In the second place it will want to register its strong protest at the recent unilateral actions of the UK government which undermine confidence not only in the proper implementation of the Withdrawal Agreement and Northern Ireland Protocol but also of the TCA as a whole.

Finally the EP will also be seeking to reinforce its own institutional position as regards implementation of the TCA and the Withdrawal Agreement and indeed democratic accountability as a whole, for example on the decisions of  the Partnership Council  and of the other joint bodies that could potentially modify the TCA. The EP will want to be more fully informed of what is going on, seek observers on the EU delegation to the Partnership Council, and be fully consulted on modifications of the TCA, on additional measures (such as on regulatory cooperation and the granting of equivalences in the field of financial services) or when there are breaches of the agreement.

To make real progress on some of the above, the European Commission has been requested to make a certain number of undertakings to the Parliament, ahead of the Parliament’s consent vote, with this perhaps being subsequently being backed up by a formal Inter-institutional Agreement between the Commission and the EP.

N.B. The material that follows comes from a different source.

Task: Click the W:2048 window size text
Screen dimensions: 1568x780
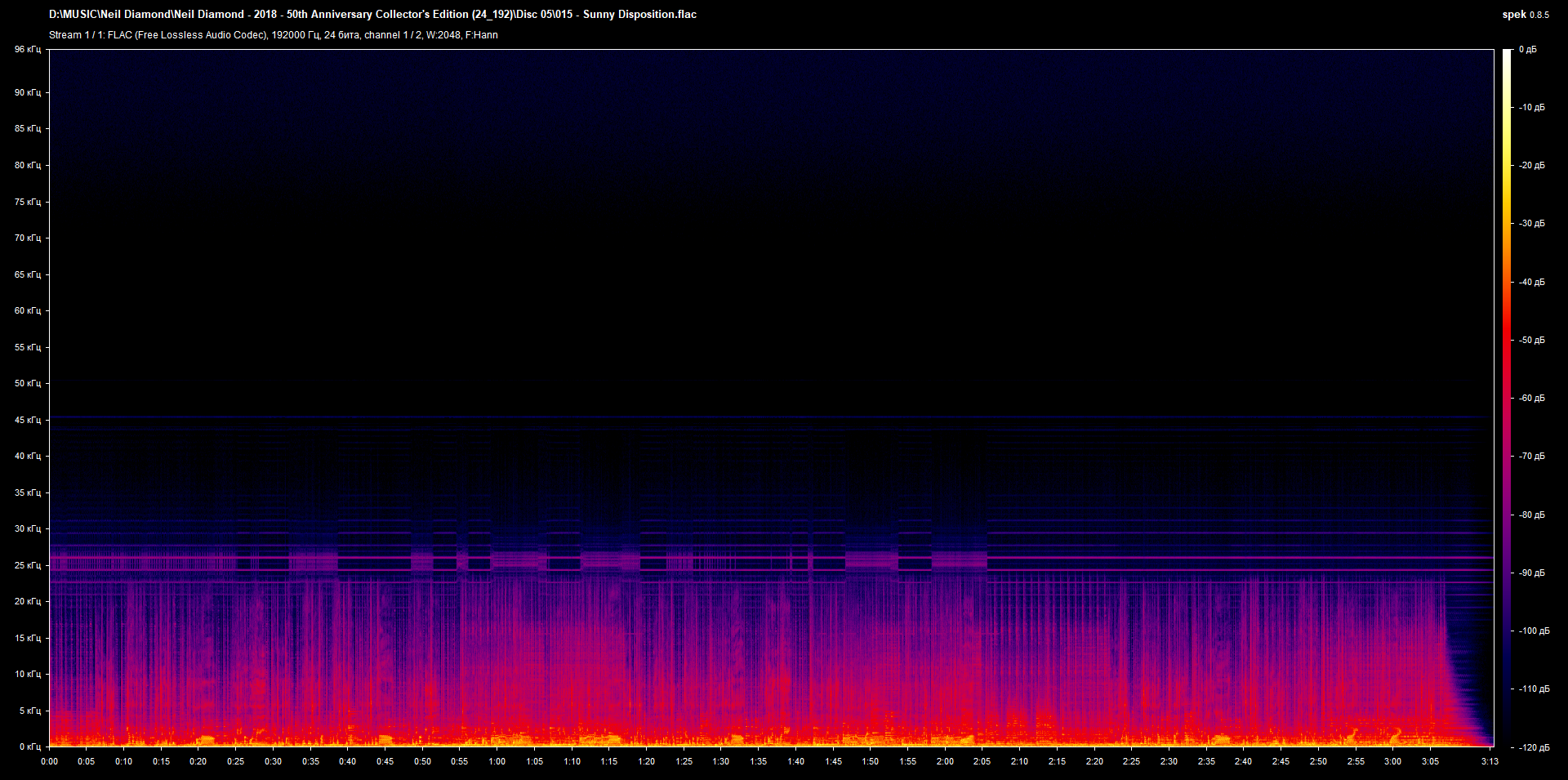Action: coord(442,35)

The next few weeks will certainly be interesting!

 

Francis Brendan Jacobs worked for the European Parliament from just before direct elections in 1979 until the end of April 2016. Much of his career was as a staff member on various European Parliament committees and from 2006-2016 he was the head of the European Parliament’s Information Office in Ireland. He is co-author (with Richard Corbett and Darren Neville) of the classic textbook, The European Parliament, now in its 9th edition. He is currently based in Ireland, giving lectures on the European Union at UCD, Maynooth and other Irish Universities, as well as in a number of other countries. His latest work, The EU after Brexit: Institutional and Policy Implications, was published in 2018.